Empuñó el escalpelo, introdujo la punta entre los dedos índice y medio y la corrió hasta la muñeca.
El jueves, Viola la esperó en la puerta del colegio. Cruzaba la verja cuando la paró tirándole de la manga y llamándola por su nombre; sobresaltada, Alice pensó al punto en lo del caramelo y sintió náuseas y mareo. Cuando las cuatro pavas la tomaban con una, le hacían la vida imposible.
—La de mates va a preguntarme, no sé nada y no quiero entrar —le dijo Viola.
Alice se quedó mirándola sin comprender; la otra no parecía hostil, pero no se fiaba.
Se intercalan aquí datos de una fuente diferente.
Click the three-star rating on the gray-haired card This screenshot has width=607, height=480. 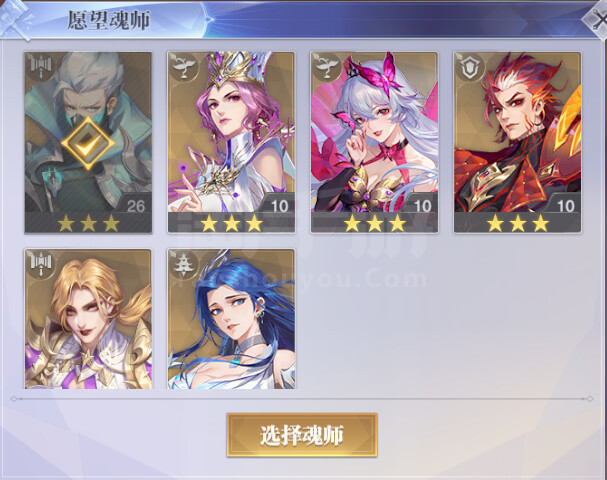88,223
Intentó desprenderse.
—¿Damos una vuelta tú y yo solas? —propuso Viola—. Sí, tú y yo solas. —Alice miró a un lado y otro aterrada—. Venga, vamos, que no nos vean aquí —la apremió.
—Es que… —quiso objetar, pero Viola, sin escucharla, le tiró con más fuerza de la manga.
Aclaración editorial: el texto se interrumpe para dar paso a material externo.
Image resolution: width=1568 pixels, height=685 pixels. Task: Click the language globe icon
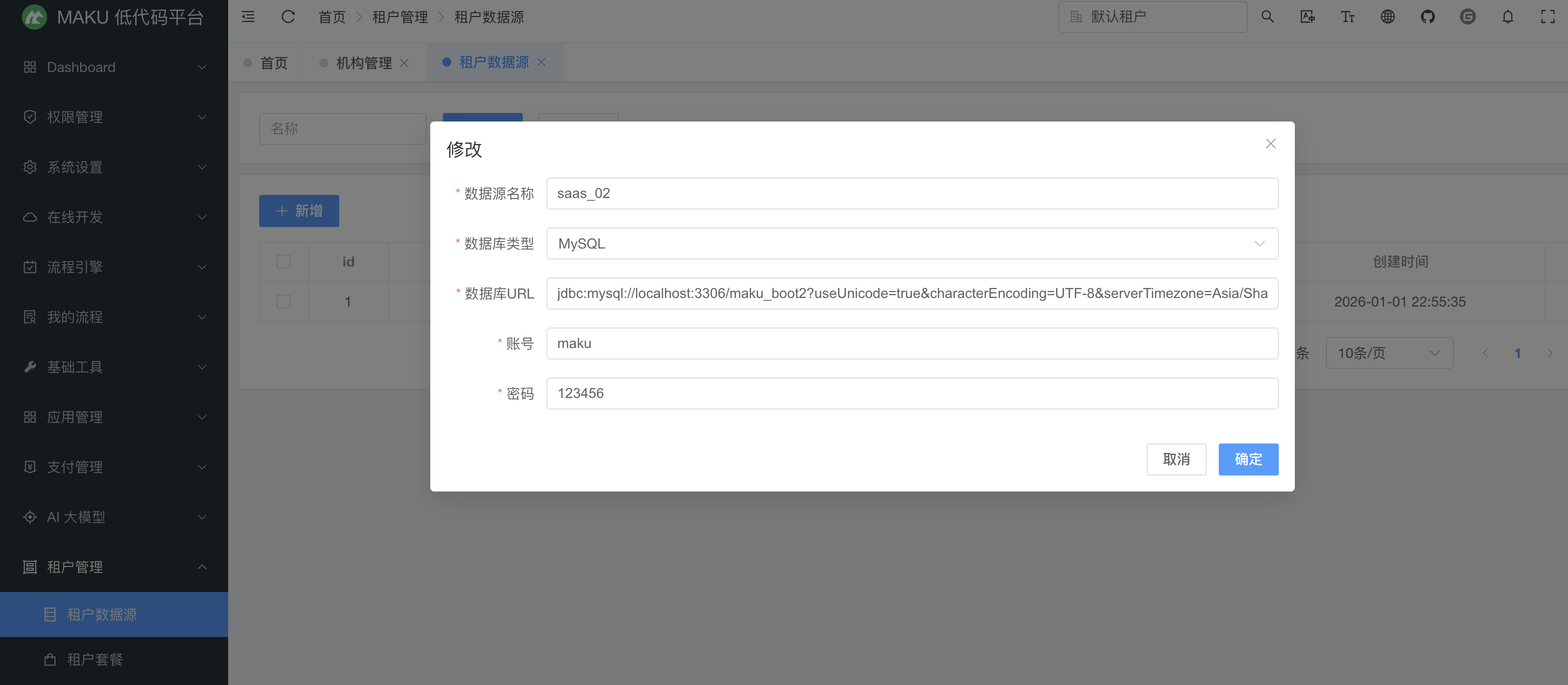pos(1387,17)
Tuvo que seguirla, corriendo a trompicones, hasta la parada del autobús.
Se sentaron juntas. Alice se arrimó todo lo que pudo a la ventanilla para dejar sitio a Viola y quedó a la espera de que algo, algo terrible, ocurriera de un momento a otro. Viola, por su parte, estaba radiante. Sacó un pintalabios del bolso y empezó a aplicárselo, luego se lo ofreció a ella, que rehusó moviendo la cabeza. Atrás dejaban el colegio.
—Mi padre me va a matar —murmuró; le temblaban las piernas.